### TASK OBJECTIVE
Lay out every line of the data below as a Markdown table with two columns, Row for the line's number and Line for its text, skipping blank lines. Leave the pictures out of the table.

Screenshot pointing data
┄┄┄┄┄┄┄┄┄┄┄┄┄┄┄┄┄┄┄┄
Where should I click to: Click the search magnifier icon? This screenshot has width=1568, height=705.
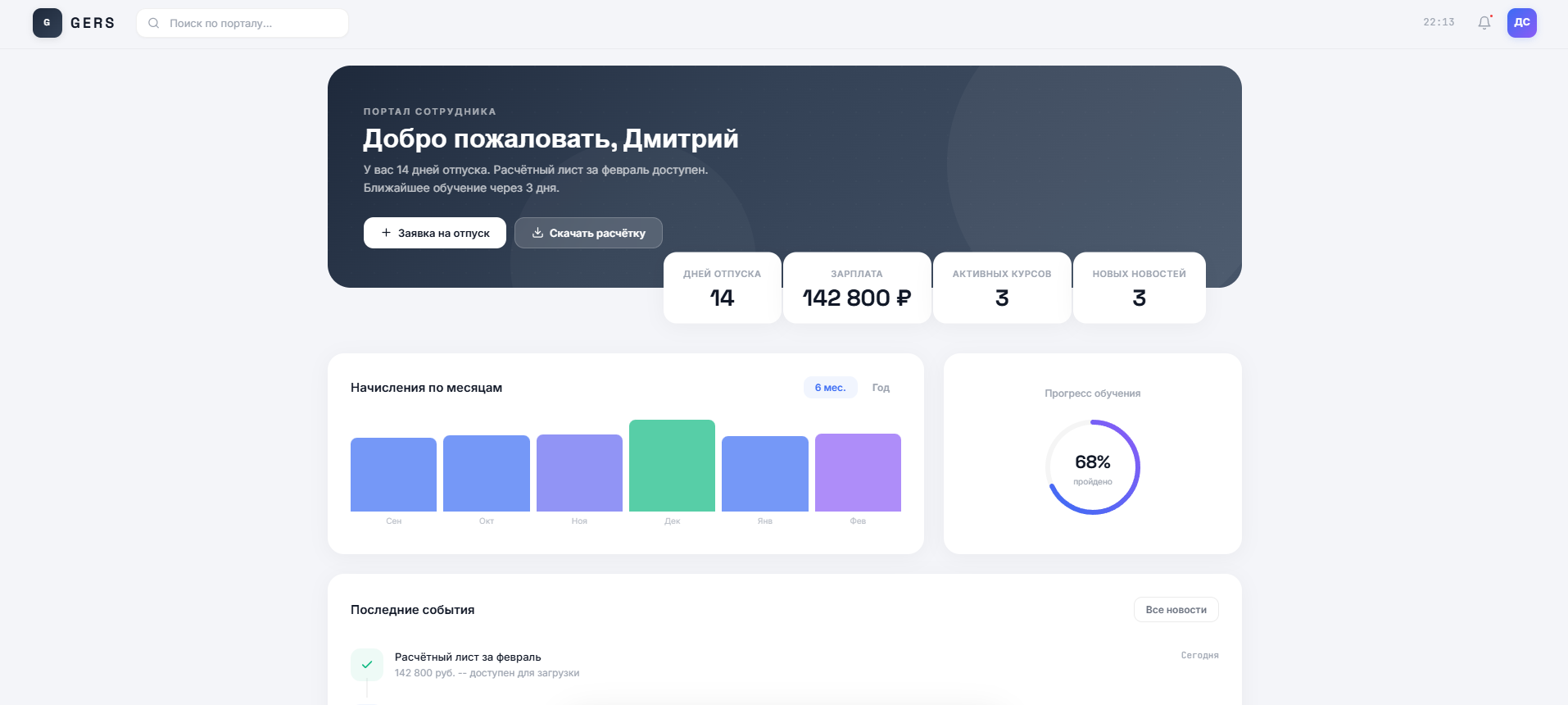153,23
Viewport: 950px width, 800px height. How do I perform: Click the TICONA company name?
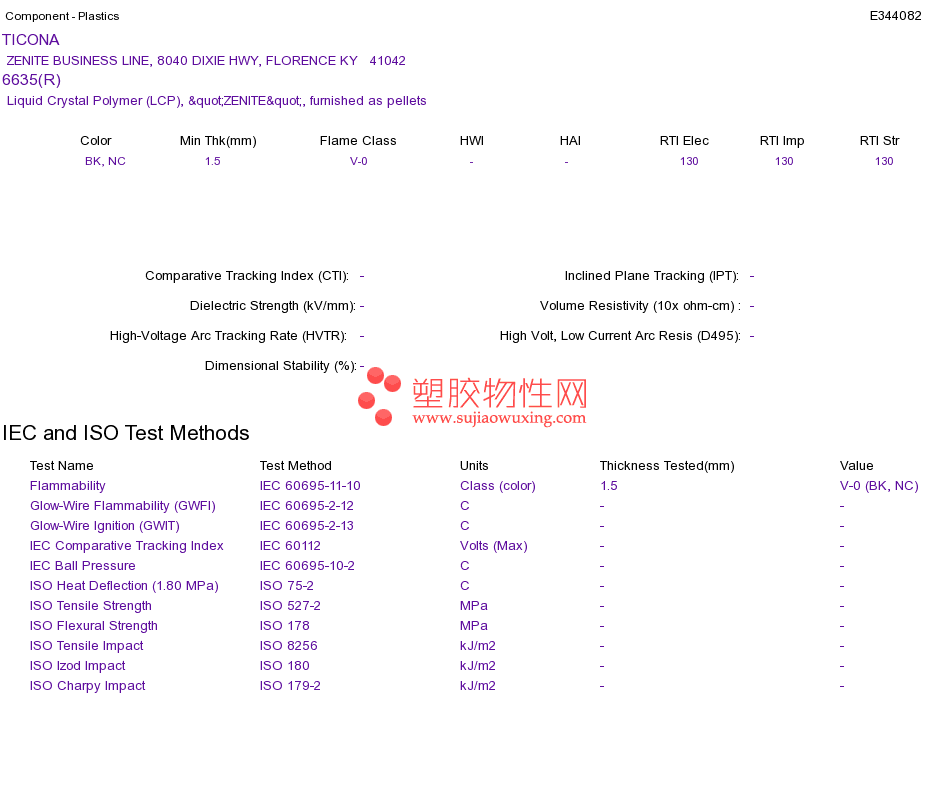click(x=31, y=40)
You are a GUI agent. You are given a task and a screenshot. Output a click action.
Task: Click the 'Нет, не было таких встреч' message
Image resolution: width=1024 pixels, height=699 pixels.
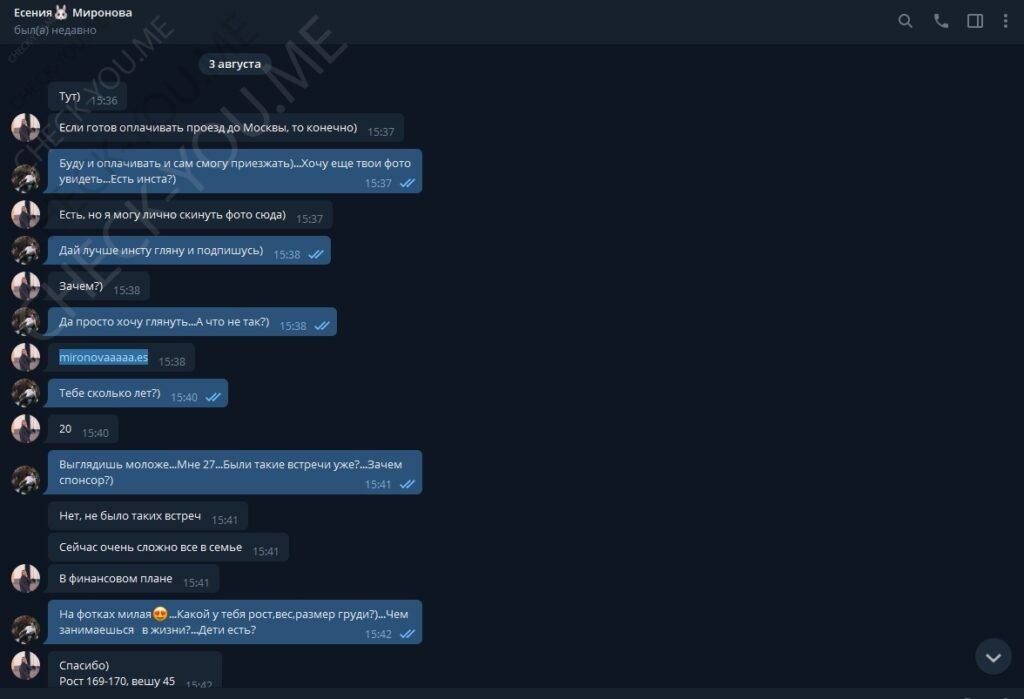coord(148,516)
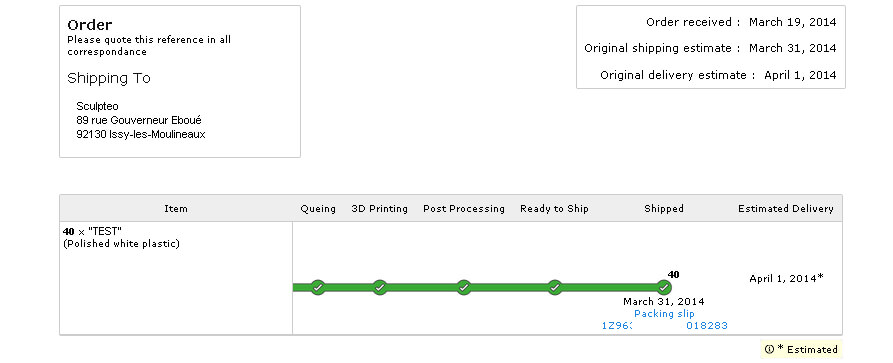Click the Ready to Ship header

point(554,209)
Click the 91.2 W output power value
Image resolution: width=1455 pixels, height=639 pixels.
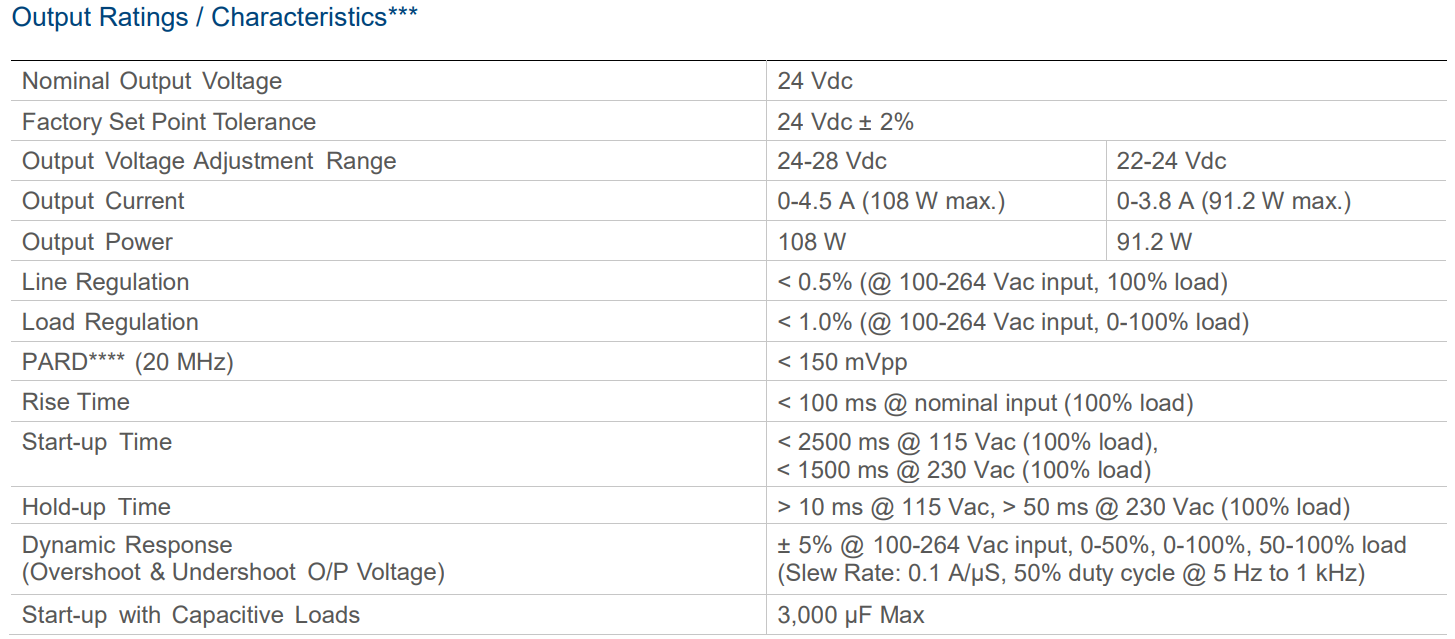pyautogui.click(x=1154, y=242)
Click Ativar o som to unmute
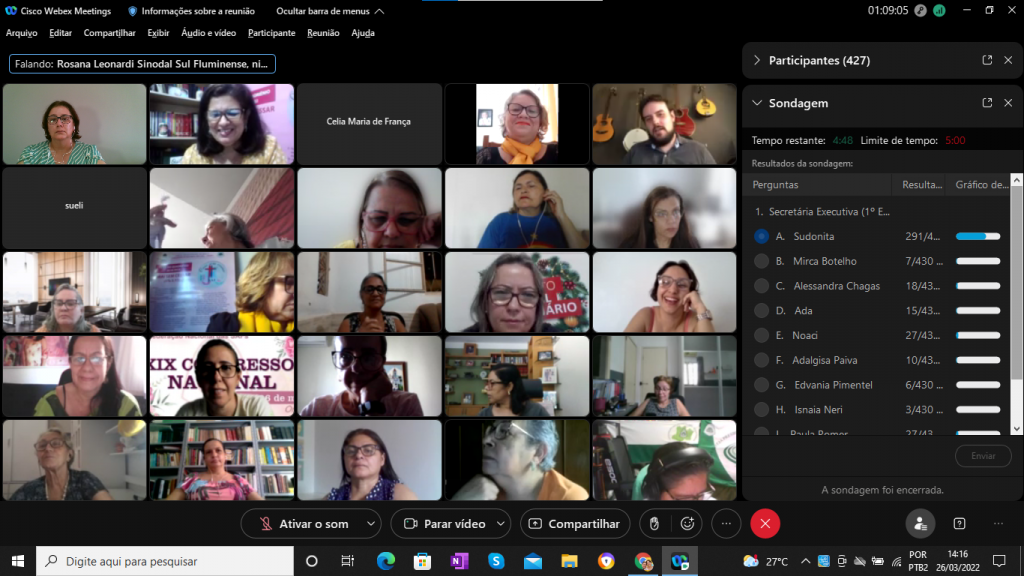Viewport: 1024px width, 576px height. tap(303, 523)
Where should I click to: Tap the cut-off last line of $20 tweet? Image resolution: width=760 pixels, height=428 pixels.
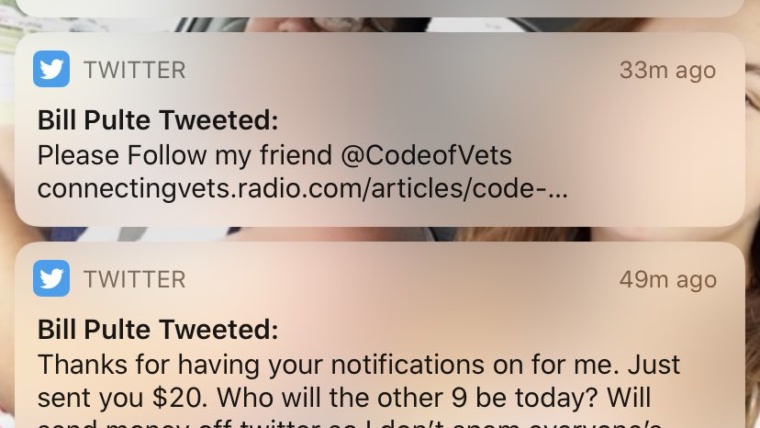point(349,424)
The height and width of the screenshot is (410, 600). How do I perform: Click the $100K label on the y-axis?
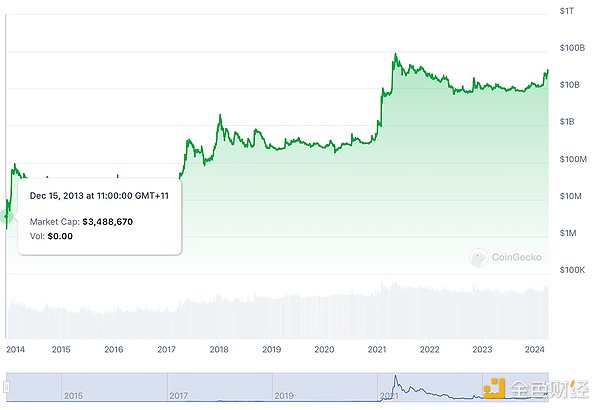(x=572, y=270)
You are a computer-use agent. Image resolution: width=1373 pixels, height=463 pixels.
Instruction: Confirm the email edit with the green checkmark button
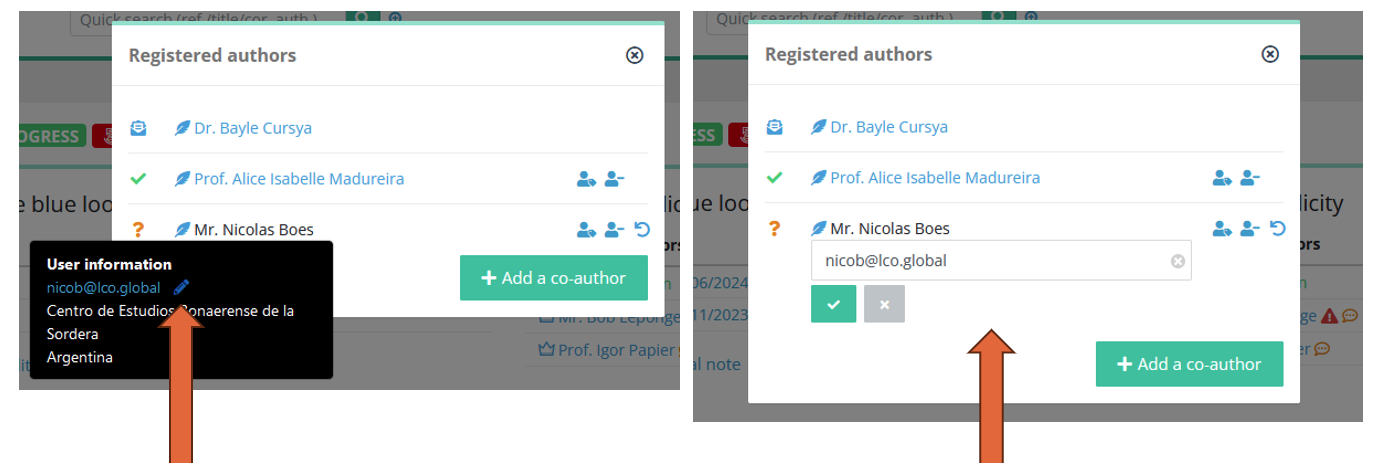833,304
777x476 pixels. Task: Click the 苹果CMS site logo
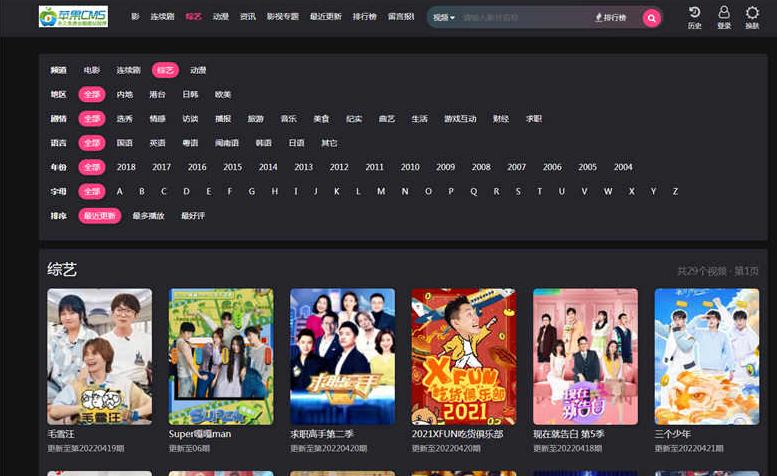72,17
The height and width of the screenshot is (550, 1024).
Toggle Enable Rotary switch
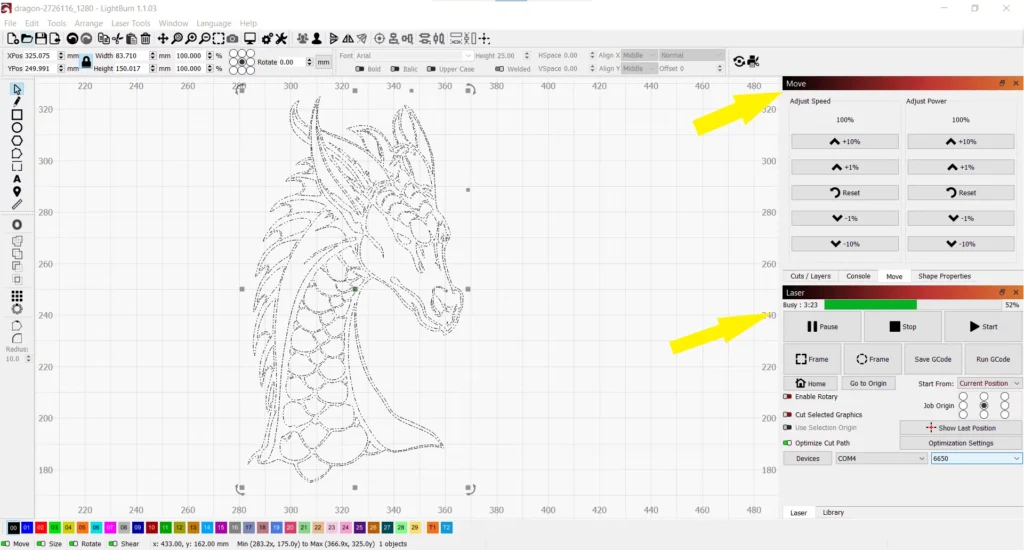point(788,397)
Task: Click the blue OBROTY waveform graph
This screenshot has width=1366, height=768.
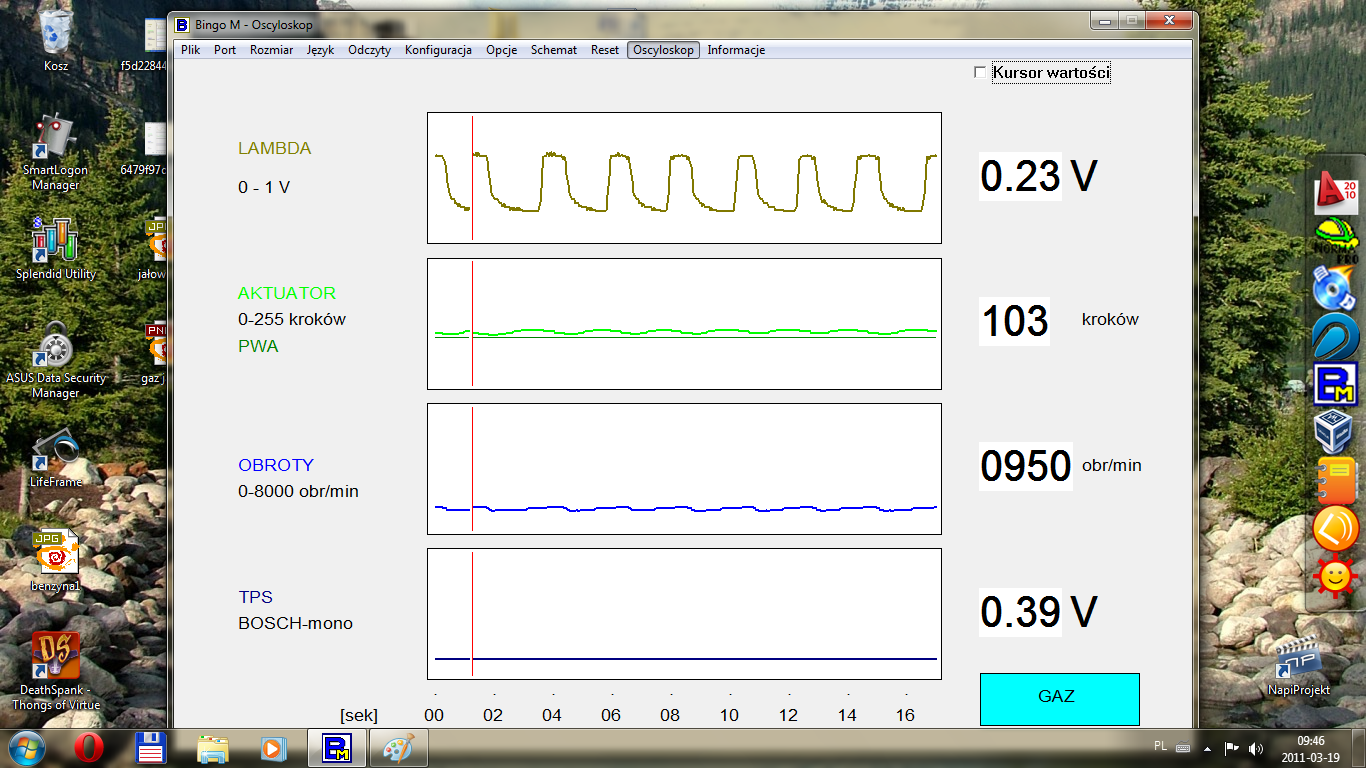Action: point(684,469)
┄┄┄┄┄┄┄┄┄┄┄┄┄┄┄┄┄┄┄┄
### EXERCISE SOLUTION
| Row | Line |
|---|---|
| 1 | Where should I click to: Click the search magnifier icon? This screenshot has width=1568, height=705. |
| 2 | 153,23 |
| 3 | Viewport: 950px width, 800px height. How do I perform: Click the TICONA company name? |
| 4 | click(x=31, y=40) |
| 5 | You are a GUI agent. You are given a task and a screenshot. Output a click action. |
| 6 | Task: Click the 'Нет, не было таких встреч' message |
| 7 | Image resolution: width=1024 pixels, height=699 pixels. |
| 8 | coord(148,516) |
| 9 | Click the Ready to Ship header |
| 10 | point(554,209) |
| 11 | Click the 91.2 W output power value |
| 12 | Image resolution: width=1455 pixels, height=639 pixels. |
| 13 | pyautogui.click(x=1154, y=242) |
| 14 | Click Ativar o som to unmute |
| 15 | Viewport: 1024px width, 576px height. tap(303, 523) |
| 16 | Where should I click to: Tap the cut-off last line of $20 tweet? Image resolution: width=760 pixels, height=428 pixels. |
| 17 | point(349,424) |
| 18 | The height and width of the screenshot is (410, 600). How do I perform: Click the $100K label on the y-axis? |
| 19 | (x=572, y=270) |
| 20 | You are a computer-use agent. Image resolution: width=1373 pixels, height=463 pixels. |
| 21 | Instruction: Confirm the email edit with the green checkmark button |
| 22 | 833,304 |
| 23 | 777x476 pixels. Task: Click the 苹果CMS site logo |
| 24 | 72,17 |
| 25 | The height and width of the screenshot is (550, 1024). |
| 26 | Toggle Enable Rotary switch |
| 27 | point(788,397) |
| 28 | Task: Click the blue OBROTY waveform graph |
| 29 | This screenshot has width=1366, height=768. |
| 30 | Action: point(684,469) |